RF-DETR: A SOTA Real-Time Object Detection Model

Peter Robicheaux, James Gallagher, Joseph Nelson, Isaac Robinson

Published Mar 20, 2025 • 7 min read

We are introducing RF-DETR, a state-of-the-art real-time object detection model. RF-DETR outperforms all existing object detection models on real world datasets and is the first real-time model to achieve 60+ mean Average Precision when benchmarked on the COCO dataset. RF-DETR is available under an open source Apache 2.0 license.

RF-DETR is accompanied by a paper, RF-DETR: Neural Architecture Search for Real-Time Detection Transformers, which is available on Arxiv. The paper contains detailed information about the RF-DETR model architecture, our results from benchmarking the model, and more.

RF-DETR is the first realtime model to achieve 60+ mAP on COCO. Performance is comparable to current state-of-the-art at lower latencies.

RF-DETR is available on GitHub and for finetuning via a Colab Notebook.

💡

You can now train RF-DETR models with Roboflow Train, our hosted training solution. Roboflow Train uses a custom-made, optimised checkpoint we made that we have found results in higher mAP scores than the default COCO checkpoint in the GitHub repository.

RF-DETR is a real-time object detection transformer-based architecture designed to transfer well to both a wide variety of domains and to datasets big and small. As such, RF-DETR is in the "DETR" (detection transformers) family of models. It is developed for projects that need a model that can run high speeds with a high degree of accuracy, and often on limited compute (like on the edge or low latency).

Today, we are introducing two model sizes: RF-DETR-base (29M parameters) and RF-DETR-large (128M parameters).

Model Performance and Benchmarks

Object detection models face a mini crisis in evaluation. Common Objects in Context (COCO), a canonical 163k image benchmark from Microsoft first introduced in 2014, hasn't been updated since 2017. At the same time, models have gotten really good – and used in contexts well beyond 'common objects.' New state-of-the-art models often increase COCO mAP by fractions of a percent while reaching for other datasets (LVIS, Objects365) to demonstrate generalizability.

This is part of our motivation of introducing a model: we aim to show not only competitive performance on existing benchmarks like COCO, yet also show why domain adaptability ought to be a top level consideration alongside latency. In a world where COCO performance is increasingly saturated for models of similar size, how well a model is able to adapt – especially to novel domains – grows in importance.

We evaluate performance in three categories: COCO mean average precision, RF100-VL mean average precision, and speed. RF100-VL is a selection of 100 datasets from the 500,000+ open source datasets on Roboflow Universe. It represents how computer vision is actually being applied to problems like aerial imagery, industrial contexts, nature, lab imaging, and more.

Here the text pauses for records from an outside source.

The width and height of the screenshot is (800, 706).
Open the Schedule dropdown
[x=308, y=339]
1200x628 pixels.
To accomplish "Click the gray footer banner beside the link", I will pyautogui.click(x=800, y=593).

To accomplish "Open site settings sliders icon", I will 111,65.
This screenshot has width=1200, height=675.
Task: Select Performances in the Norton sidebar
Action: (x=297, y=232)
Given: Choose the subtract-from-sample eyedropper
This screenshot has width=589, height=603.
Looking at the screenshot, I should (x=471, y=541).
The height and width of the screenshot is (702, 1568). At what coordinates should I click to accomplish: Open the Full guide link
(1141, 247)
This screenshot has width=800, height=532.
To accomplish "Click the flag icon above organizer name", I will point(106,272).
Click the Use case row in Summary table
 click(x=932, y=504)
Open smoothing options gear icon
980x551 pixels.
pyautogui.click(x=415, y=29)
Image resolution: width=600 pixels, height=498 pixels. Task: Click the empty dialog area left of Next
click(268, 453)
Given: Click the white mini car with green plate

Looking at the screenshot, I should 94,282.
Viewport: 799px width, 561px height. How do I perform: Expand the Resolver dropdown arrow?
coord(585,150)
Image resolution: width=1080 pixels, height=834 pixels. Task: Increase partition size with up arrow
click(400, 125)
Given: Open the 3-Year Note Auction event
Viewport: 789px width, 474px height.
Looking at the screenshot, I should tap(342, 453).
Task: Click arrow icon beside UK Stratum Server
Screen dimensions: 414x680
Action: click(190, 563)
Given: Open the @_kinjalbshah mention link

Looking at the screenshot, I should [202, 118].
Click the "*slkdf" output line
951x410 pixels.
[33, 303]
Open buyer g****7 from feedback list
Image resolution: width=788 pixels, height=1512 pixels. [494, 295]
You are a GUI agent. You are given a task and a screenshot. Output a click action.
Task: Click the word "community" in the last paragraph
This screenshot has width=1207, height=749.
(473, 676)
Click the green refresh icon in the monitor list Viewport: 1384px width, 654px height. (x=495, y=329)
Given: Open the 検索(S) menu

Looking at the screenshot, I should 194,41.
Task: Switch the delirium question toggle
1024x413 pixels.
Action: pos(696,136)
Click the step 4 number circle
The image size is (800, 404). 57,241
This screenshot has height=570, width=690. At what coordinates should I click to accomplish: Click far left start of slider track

RF100 has been used by research labs like Apple, Microsoft, Baidu, and others. (This also means that in joining us to build open source computer vision on Roboflow, you are improving the entire field's ability to develop visual understanding.) A great model should do well on COCO compared to models of similar size, adapt very well to a domain problem, and be fast. RF100-VL is our new take on the mission of RF100, designed to not only benchmark object detectors in novel domains but also to allow direct comparison between object detectors and large language models with standardized evaluation criteria.

We evaluate RF-DETR relative to realtime COCO SOTA transformer models (D-FINE, LW-DETR) and SOTA YOLO CNN architectures (YOLO11, YOLOv8). With respect to these parameters, RF-DETR is the only model #1 or #2 in all categories.

Bold numbers indicate SOTA and underlined numbers indicate runner-up

Of note, the speed shown is the GPU latency on a T4 using TensorRT10 FP16 (ms/img) in a concept LW-DETR popularized called "Total Latency." Unlike transformer models, YOLO models conduct NMS following model predictions to provide candidate bounding box predictions to improve accuracy.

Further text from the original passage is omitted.